MollyCK Fri 27-Jun-14 20:14:58

We just started using this free application called “Moment Garden” to get real time updates on our new grandson Mark. Our son and daughter in law have created a “Garden” for Mark that is completely private and only available to see by invitation. We get an email everyday with any new photo about Mark or an update about him. It is truly the highlight of my day. We can also add “moments” to Mark’s garden or send comments to him or his parents. It’s a wonderful application, especially important to me because of the privacy. In this day and age I prefer not to have my personal information all over the internet for everyone to see.

jose Wed 11-Jun-14 15:52:00

After reading these, I did not feel quite so bad at my feelings.

In 2004, my daughter and husband along with their 3 children left to go to Scotland, not so very far you may think, but to me it might as well be on the other side of the world. I took it really hard when they went and tried not to be too resentful at what had happened. After all this time the feelings have gone away.

My husband and I see them once a year for a couple of weeks as it is expensive to travel up there on a more regular basis.
I speak on the phone to my daughter weekly, skype does not seem to come into it at present.

All 3 grandchildren have autistic problems and therefore they have not visited us, so it is just up to us. We are both getting older and feel we have missed out. My daughter is having a tough time and we wish she was closer so we could give her the help she requires, but all we can do is speak on the phone, not the same.

Luckily I have 2 other grandsons who live an hour's drive away and see them and are part of their lives.

We both wish that it was different, but they have their own lives to lead, they thought at the time it was the right thing.

yogagran Mon 26-May-14 19:26:05

Saying "goodbye" is always the worst part isn't it Coolgran
flowers for you

Coolgran65 Sun 25-May-14 20:04:21

I have just returned to UK from west coast USA where my little grandson was born 9 months ago. It was a wonderful visit. We were leaving for the airport in the early hours of the morning and when little grandson was put to bed and we got our last hugs and kisses it was devastating. I went to pieces and after granda said his goodbyes he had to take himself into the garden.

They will never be back to the UK to live, only for visits. Thank goodness for emails and Skype.

ffinnochio Sun 25-May-14 17:56:10

Hello JackyB. Stuff in cupboards need airing sometimes smile. Hope you enjoy GN and all it has to offer.

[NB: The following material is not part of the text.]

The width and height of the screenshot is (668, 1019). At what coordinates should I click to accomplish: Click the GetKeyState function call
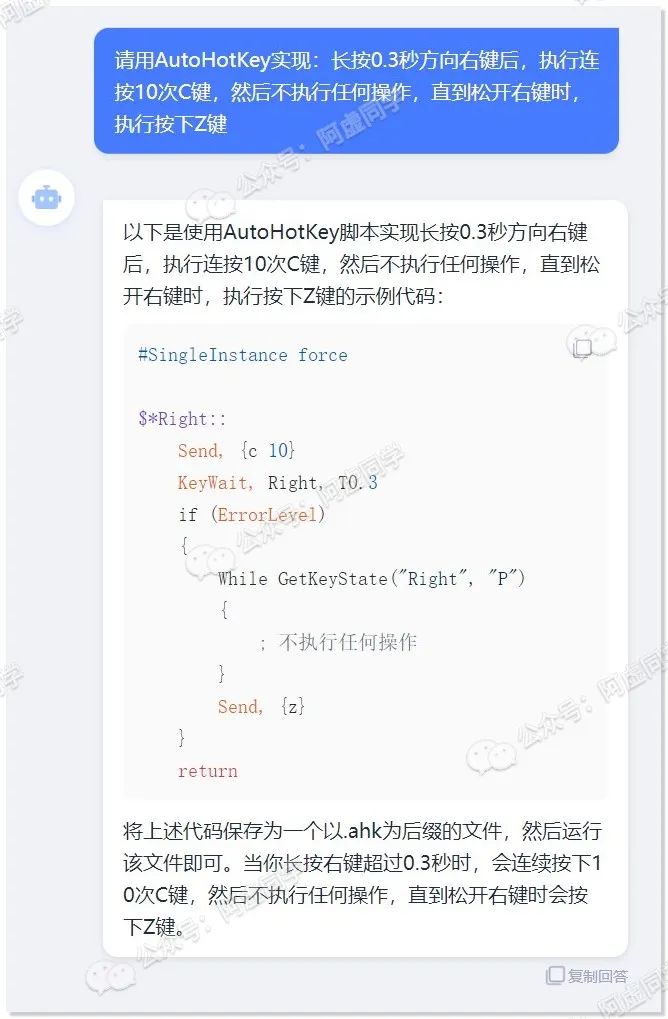point(332,578)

Off to London in July to see latest grandchild. sunshine

JessM Sun 25-May-14 17:43:20

Welcome JackyB and no problem at all reviving this thread. Where in California are they going?

JackyB Sun 25-May-14 17:08:40

Excuse me for dragging this thread out of the cupboard, but I would like you all to know that I have taken some consolation from it. We are expecting our first grandchild at the end of July and 6 months later, in January 2015, my son, with his wife and baby, will up sticks and move to California, where he has a good job waiting for him.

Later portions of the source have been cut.